Crawling

May 28, 2023
Glossary - Technical SEO

No Comments

AI Summary

Crawling is how search engines discover and download your pages, following links and sitemaps with automated bots. It is the first step before indexing, and being crawled is not the same as being indexed or ranked.

Bots discover URLs through links and XML sitemaps, then fetch the HTML.
Being crawled does not guarantee that a page will be indexed or ranked.
Crawl budget matters most on very large or slow sites, not small ones.
Robots.txt controls crawling, while noindex controls indexing, and they differ.

Diagram of how search engine crawling discovers and fetches pages before indexing on seoprocheck. Com — The crawl pipeline and where it stops.

Crawling is how a search engine's bot discovers and downloads pages: it takes a URL from its queue, fetches it, parses the HTML, extracts every link, and adds the new URLs back into the queue. If a page never gets crawled, it does not exist as far as search is concerned, no snippet, no ranking, no traffic, and every downstream stage (rendering, indexing, ranking) starves with it.

The stakes are blunt. I have watched a retailer lose a product launch week because a firewall rule started serving Googlebot 403s on Tuesday and nobody noticed until Friday. The pages were fine in a browser. Crawlers are not browsers, and the gap between the two is where crawl problems hide.

What a crawl actually looks like

A fetch is just an HTTP request with a bot's user-agent. You can impersonate one from your terminal and see roughly what the crawler sees at the network level:

curl -I -A "Mozilla/5.0 (compatible; Googlebot/2.1; +http://www.google.com/bot.html)" 
  https://www.example.com/products/widget-4000/

HTTP/2 200
content-type: text/html; charset=UTF-8
cache-control: max-age=300
x-robots-tag: index, follow

Three things decide whether that request happens and what comes of it: the URL has to be discoverable (linked internally, listed in a sitemap, or linked from another site), it has to be permitted (not disallowed in robots.txt), and the server has to answer with something useful. A 200 gets parsed. A 301 sends the bot elsewhere. A 5xx tells Google your server is struggling, and repeated 5xx responses make it slow down its request rate for the whole host.

Your server logs are the ground truth. This one-liner shows what Googlebot fetched today on an nginx box:

grep "Googlebot" /var/log/nginx/access.log | awk '{print $9, $7}' | sort | uniq -c | sort -rn | head -20

Run it once and you will usually be surprised: bots spend a shocking share of their requests on parameter junk, old redirects (see the redirect chain study for how much that costs), and URLs you forgot existed.
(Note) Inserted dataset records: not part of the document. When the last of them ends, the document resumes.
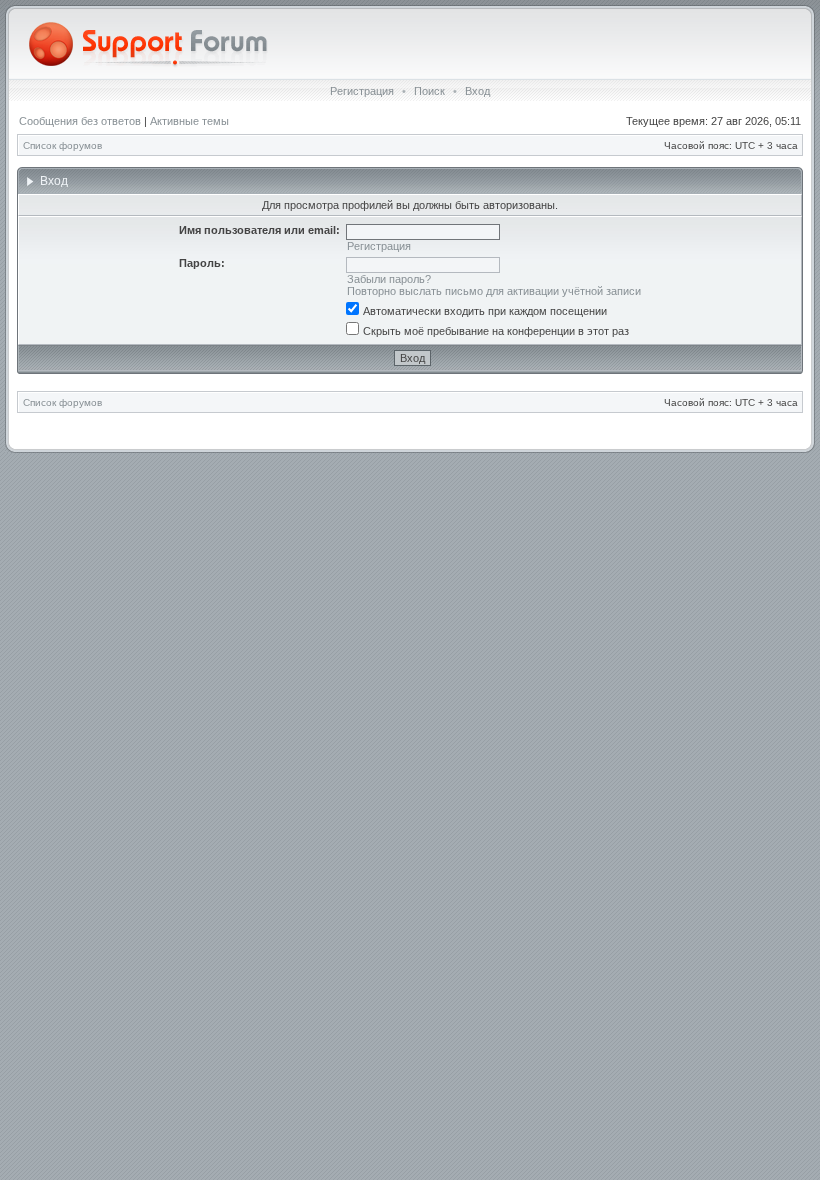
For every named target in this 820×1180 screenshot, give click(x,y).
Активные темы (189, 121)
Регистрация (362, 91)
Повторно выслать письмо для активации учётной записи (494, 291)
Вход (477, 91)
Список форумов (62, 145)
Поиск (429, 91)
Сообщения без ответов (80, 121)
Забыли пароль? (389, 279)
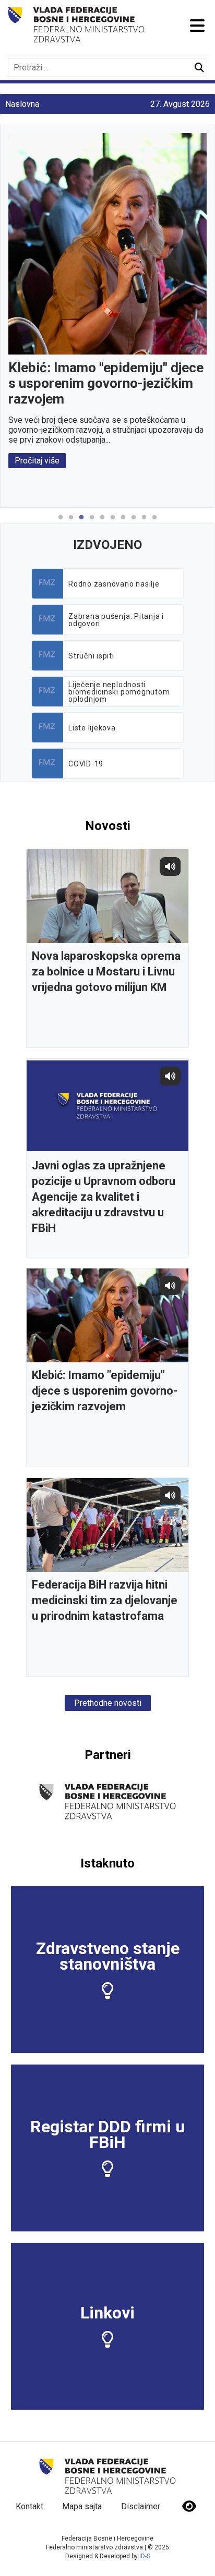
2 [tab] (71, 523)
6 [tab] (113, 523)
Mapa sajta (82, 2506)
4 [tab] (92, 523)
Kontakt (29, 2506)
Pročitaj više (37, 461)
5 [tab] (102, 523)
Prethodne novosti (107, 1703)
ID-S (144, 2556)
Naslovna (22, 104)
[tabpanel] (107, 300)
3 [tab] (81, 523)
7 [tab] (123, 523)
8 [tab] (133, 523)
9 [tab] (144, 523)
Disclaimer (140, 2506)
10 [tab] (154, 523)
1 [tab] (60, 523)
Not every bot crawls the same way

In 2026 your log files contain a zoo. The bots differ on the two dimensions that matter operationally: whether they execute JavaScript, and how you verify the traffic is genuine rather than a scraper wearing a costume.

Crawler	Operator / purpose	Executes JavaScript?	Obeys robots.txt	How to verify it's real
Googlebot	Google, web search	Yes, evergreen Chromium (deferred render queue)	Yes	Reverse DNS resolves to googlebot.com / google.com
Bingbot	Microsoft, Bing search + Copilot grounding	Yes, evergreen Edge/Chromium	Yes	Reverse DNS to search.msn.com; Bing Webmaster verify tool
GPTBot	OpenAI, training data collection	No, raw HTML fetch only	Yes (documented)	Published IP ranges (JSON list on openai.com)
ClaudeBot	Anthropic, model training crawl	No, raw HTML fetch only	Yes (documented)	User-agent + Anthropic's published guidance
PerplexityBot	Perplexity, answer-engine index	No	Claimed; verify in your own logs	Published IP ranges

The JavaScript column is the one that bites. If your product specs only appear after client-side rendering, Google eventually sees them but the AI training and answer bots never do. The JavaScript SEO FAQ covers that whole can of worms.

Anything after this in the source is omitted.